The Group recorded an 18.1 million PLN impairment charge on goodwill, resulting in a remaining goodwill balance of 33.3 million PLN.
Ongoing game development projects account for 111.6 million PLN in intangible assets.
Realization of 52.9 million PLN in deferred tax assets faces uncertainty due to shifts in long-term strategy and tax projections extending through 2029.
The company maintains a stable financial foundation with no material uncertainties regarding its ability to continue as a going concern.
Financial reporting for 2024 fully complies with International Financial Reporting Standards and the technical specifications of the European Single Electronic Format.
The 2024 consolidated financial statements for PCF Group S.A., known globally as People Can Fly, present a fair and accurate representation of the Group’s financial position in accordance with International Financial Reporting Standards.
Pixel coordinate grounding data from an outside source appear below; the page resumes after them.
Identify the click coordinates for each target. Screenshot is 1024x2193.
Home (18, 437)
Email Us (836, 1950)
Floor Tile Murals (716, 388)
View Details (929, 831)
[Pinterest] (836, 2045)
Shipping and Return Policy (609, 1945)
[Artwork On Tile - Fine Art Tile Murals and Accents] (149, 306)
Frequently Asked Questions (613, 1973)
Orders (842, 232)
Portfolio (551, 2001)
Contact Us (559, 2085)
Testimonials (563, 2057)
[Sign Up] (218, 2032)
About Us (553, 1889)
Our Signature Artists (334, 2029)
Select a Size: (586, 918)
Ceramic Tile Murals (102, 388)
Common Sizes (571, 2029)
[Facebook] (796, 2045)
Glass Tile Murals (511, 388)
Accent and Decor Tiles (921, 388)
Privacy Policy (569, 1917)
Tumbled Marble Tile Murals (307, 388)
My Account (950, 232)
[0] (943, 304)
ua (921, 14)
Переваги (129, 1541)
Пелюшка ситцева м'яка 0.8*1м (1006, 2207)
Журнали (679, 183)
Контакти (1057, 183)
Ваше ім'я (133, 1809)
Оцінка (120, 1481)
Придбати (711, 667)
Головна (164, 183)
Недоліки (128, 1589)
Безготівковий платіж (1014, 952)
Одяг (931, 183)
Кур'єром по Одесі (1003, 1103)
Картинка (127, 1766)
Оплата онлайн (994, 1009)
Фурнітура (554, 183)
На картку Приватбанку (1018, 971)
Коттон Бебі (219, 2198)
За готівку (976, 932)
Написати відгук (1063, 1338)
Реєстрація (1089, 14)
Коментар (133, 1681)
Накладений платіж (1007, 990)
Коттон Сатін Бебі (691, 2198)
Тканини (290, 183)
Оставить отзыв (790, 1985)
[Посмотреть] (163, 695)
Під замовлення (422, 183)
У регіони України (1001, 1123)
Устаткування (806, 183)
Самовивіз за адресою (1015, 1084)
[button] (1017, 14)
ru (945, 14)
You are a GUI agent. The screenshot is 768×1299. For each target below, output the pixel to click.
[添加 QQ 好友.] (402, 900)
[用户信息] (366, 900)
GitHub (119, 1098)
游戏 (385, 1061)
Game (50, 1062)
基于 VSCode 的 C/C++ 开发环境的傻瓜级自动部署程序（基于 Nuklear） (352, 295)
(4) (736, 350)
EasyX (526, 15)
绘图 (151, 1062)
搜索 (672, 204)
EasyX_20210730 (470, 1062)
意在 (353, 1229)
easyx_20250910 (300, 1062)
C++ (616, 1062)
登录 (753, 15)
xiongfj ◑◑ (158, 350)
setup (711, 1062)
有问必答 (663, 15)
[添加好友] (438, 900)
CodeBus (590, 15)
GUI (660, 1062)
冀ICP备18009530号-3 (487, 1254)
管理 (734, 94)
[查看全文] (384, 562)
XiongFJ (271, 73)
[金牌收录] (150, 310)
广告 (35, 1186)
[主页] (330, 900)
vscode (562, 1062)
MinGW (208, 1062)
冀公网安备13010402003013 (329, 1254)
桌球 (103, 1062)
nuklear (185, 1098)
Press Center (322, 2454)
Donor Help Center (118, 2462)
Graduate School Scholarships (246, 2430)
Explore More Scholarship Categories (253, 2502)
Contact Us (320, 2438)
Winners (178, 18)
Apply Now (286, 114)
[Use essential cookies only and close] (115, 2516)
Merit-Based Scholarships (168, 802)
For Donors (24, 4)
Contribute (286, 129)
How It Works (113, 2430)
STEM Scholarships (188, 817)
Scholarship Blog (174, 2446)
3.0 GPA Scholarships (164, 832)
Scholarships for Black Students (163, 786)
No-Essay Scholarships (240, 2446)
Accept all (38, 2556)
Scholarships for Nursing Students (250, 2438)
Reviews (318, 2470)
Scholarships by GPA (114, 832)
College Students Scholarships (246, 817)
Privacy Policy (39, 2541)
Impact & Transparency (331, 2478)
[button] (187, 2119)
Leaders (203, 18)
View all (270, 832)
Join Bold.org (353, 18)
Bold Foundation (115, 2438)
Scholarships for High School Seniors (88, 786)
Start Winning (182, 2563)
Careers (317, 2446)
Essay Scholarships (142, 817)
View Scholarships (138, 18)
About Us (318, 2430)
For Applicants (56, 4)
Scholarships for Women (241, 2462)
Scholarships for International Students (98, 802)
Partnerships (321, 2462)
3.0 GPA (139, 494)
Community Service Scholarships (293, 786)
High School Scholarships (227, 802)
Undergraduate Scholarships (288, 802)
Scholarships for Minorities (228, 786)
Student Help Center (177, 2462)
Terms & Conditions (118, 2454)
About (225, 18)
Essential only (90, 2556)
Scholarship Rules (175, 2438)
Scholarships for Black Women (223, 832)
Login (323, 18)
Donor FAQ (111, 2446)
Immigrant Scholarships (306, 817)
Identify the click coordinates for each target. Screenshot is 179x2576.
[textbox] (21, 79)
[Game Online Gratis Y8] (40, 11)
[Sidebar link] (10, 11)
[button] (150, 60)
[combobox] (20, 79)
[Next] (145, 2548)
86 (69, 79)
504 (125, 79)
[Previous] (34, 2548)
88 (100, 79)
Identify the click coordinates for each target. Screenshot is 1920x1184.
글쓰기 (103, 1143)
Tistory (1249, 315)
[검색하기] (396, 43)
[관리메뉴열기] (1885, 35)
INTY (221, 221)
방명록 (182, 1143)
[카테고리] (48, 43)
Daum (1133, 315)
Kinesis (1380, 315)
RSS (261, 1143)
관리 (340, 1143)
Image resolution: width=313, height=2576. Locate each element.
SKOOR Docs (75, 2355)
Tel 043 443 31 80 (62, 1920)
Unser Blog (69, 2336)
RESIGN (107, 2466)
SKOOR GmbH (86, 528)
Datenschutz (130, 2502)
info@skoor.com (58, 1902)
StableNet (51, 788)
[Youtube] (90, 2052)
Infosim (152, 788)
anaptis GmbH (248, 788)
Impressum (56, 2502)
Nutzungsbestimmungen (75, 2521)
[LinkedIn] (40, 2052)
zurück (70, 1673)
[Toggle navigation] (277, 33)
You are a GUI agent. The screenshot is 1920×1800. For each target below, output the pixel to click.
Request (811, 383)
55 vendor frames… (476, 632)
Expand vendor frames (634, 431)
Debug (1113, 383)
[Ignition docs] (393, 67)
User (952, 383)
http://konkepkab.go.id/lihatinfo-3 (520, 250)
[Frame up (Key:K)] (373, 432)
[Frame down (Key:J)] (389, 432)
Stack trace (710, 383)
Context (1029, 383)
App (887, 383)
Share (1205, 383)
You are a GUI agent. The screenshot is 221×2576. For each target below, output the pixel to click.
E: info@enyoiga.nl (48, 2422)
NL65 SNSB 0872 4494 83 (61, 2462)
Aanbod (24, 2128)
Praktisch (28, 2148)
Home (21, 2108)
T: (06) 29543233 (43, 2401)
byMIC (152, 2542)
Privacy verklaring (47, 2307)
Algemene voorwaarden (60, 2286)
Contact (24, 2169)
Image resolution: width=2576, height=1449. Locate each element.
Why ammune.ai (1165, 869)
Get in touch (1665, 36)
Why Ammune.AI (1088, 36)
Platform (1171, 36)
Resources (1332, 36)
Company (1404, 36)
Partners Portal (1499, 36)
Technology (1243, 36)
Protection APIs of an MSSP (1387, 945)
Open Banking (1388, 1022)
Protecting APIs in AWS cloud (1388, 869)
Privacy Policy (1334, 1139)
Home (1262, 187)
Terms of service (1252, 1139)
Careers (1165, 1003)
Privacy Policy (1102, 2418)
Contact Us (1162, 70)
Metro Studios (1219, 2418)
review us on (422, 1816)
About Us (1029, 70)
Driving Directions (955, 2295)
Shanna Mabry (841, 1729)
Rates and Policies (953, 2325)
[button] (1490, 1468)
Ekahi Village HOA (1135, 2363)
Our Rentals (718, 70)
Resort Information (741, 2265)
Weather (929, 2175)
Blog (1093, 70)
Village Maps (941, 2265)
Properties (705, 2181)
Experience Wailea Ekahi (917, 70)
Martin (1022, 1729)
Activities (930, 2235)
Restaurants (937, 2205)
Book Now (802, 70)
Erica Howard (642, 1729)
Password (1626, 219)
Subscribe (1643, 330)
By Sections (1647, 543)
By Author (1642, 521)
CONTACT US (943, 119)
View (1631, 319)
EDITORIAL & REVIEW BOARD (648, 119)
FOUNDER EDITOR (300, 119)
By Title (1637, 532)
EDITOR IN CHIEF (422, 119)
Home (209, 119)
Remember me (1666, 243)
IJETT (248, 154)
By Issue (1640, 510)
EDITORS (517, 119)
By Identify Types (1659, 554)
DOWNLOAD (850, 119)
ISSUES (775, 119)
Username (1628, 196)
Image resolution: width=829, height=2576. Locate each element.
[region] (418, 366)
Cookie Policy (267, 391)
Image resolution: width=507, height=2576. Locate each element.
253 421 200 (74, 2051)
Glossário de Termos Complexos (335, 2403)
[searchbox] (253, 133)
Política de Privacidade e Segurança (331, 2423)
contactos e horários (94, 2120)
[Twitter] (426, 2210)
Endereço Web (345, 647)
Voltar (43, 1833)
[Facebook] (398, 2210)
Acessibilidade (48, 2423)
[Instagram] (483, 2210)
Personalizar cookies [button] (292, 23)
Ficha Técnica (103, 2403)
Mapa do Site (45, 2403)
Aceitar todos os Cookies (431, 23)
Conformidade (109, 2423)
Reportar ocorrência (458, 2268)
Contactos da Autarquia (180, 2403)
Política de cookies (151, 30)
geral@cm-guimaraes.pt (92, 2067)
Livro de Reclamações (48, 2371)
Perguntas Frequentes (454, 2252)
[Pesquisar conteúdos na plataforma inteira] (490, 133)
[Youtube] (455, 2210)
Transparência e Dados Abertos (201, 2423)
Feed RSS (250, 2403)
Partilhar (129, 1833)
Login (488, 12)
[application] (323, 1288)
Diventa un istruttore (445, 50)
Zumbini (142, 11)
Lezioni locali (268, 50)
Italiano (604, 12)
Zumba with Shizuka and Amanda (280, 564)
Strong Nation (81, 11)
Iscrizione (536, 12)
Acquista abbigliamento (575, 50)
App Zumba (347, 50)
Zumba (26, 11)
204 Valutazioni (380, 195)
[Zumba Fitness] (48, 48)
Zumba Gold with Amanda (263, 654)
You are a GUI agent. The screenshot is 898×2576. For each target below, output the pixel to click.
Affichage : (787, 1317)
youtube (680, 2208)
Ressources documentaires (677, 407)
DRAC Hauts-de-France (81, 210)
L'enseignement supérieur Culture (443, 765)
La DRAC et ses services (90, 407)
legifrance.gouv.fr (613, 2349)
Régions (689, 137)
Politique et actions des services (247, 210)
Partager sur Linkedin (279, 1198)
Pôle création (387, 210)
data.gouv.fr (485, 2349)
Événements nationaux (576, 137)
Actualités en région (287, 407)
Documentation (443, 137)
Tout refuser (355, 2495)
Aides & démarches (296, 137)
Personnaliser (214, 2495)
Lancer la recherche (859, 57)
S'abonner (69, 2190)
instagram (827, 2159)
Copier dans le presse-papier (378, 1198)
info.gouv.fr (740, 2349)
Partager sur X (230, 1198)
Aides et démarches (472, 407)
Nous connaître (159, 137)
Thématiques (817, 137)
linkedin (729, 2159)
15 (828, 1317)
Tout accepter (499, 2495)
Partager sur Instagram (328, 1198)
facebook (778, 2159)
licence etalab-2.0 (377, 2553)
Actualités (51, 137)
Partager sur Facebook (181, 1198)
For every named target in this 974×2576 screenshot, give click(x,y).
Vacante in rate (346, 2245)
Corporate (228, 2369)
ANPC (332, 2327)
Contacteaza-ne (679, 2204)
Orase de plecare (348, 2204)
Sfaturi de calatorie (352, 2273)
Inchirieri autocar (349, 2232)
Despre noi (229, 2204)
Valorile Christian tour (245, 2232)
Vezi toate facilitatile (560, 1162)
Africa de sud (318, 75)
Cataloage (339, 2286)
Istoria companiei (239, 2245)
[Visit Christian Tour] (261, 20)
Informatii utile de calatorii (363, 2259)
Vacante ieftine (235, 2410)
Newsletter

The Group maintained a stable financial foundation throughout the fiscal year, with auditors issuing an unqualified opinion and confirming no material uncertainties regarding its ability to continue as a going concern. This assessment covers the Group’s international operations and development activities, focusing on the valuation of complex revenue streams and significant intangible assets.
Key financial highlights include the reporting of 190.4 million PLN in revenue derived from intricate customer contracts and the management of 111.6 million PLN in intangible assets tied to ongoing game development projects. However, the fiscal year was marked by strategic adjustments, resulting in an 18.1 million PLN impairment charge on goodwill, which reduced the remaining balance to 33.3 million PLN. Furthermore, shifts in long-term strategy and tax projections through 2029 have introduced specific uncertainties regarding the realization of 52.9 million PLN in deferred tax assets, requiring careful valuation and monitoring.
The Group’s reporting practices comply with all material legal requirements, including the technical specifications of the European Single Electronic Format. The audit process, conducted by Grant Thornton for the second consecutive year, affirmed the independence of the auditing body and the consistency between the management reports and the underlying financial data. These findings underscore a period of strategic transition for the Group as it balances significant development investments with evolving market projections and tax planning strategies.